Activity
The answer should be each line of the records that contains the word "chevron"; please copy them all.

Saved entries

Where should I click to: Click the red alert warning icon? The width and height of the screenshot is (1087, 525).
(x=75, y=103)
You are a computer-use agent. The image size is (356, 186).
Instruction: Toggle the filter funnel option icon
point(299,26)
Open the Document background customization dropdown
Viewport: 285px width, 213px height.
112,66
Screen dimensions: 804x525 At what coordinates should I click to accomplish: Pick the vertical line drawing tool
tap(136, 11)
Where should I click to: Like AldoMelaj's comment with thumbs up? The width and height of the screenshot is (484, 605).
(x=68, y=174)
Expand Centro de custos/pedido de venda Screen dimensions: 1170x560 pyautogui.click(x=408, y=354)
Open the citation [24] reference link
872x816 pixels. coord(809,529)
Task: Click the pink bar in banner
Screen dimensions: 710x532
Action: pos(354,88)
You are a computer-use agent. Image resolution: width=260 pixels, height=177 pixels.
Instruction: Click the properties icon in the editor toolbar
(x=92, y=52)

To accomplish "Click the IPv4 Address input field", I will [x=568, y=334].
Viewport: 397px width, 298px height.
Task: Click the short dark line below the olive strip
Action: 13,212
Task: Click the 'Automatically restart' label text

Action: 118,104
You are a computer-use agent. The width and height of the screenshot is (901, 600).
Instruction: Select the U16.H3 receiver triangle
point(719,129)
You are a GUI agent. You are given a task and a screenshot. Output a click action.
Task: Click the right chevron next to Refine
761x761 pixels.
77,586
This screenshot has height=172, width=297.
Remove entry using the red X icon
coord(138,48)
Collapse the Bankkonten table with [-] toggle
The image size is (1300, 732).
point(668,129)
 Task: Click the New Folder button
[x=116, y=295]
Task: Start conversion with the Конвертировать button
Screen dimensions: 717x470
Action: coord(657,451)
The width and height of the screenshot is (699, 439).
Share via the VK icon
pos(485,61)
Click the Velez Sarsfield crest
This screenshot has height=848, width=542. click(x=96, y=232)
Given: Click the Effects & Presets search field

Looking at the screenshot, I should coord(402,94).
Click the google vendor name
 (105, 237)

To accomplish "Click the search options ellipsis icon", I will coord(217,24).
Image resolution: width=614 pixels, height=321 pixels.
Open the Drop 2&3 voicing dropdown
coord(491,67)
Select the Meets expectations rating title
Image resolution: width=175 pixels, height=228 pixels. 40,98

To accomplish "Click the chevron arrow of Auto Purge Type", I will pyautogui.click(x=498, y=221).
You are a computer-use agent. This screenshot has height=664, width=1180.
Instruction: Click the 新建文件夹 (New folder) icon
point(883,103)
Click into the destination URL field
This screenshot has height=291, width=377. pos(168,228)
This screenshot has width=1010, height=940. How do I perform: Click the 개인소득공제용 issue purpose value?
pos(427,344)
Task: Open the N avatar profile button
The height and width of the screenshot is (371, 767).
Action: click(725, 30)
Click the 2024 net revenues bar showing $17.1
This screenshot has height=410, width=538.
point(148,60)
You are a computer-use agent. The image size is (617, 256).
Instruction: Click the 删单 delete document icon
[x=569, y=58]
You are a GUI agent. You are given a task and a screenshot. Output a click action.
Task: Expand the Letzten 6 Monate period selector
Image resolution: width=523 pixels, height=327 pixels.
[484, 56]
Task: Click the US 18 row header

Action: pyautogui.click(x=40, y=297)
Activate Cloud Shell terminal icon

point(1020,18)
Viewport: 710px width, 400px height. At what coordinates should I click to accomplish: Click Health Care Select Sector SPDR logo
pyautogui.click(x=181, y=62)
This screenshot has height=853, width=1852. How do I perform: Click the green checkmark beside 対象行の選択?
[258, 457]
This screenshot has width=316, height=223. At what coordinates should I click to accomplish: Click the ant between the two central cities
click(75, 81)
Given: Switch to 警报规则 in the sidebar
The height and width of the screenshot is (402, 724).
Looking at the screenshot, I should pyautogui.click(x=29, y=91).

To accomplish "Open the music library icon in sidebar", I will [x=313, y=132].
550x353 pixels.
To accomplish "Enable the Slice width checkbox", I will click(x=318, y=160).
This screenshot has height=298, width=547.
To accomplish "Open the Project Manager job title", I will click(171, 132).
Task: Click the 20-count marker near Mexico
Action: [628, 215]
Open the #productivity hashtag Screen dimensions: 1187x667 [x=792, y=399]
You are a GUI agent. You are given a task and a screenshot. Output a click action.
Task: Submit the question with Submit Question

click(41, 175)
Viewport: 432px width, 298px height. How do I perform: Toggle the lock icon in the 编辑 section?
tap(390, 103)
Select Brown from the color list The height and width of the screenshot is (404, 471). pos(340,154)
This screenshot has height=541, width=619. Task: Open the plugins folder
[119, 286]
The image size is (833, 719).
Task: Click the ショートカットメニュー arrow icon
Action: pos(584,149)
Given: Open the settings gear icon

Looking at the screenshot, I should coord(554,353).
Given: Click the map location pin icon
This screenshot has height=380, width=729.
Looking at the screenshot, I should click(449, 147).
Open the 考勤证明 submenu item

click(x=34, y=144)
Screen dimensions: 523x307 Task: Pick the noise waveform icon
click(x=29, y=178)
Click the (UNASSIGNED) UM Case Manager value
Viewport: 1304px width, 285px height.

Solved exercise
Task: Click the right chevron next to Refine
To accomplish "Click the chevron arrow of Auto Purge Type", I will pyautogui.click(x=498, y=221).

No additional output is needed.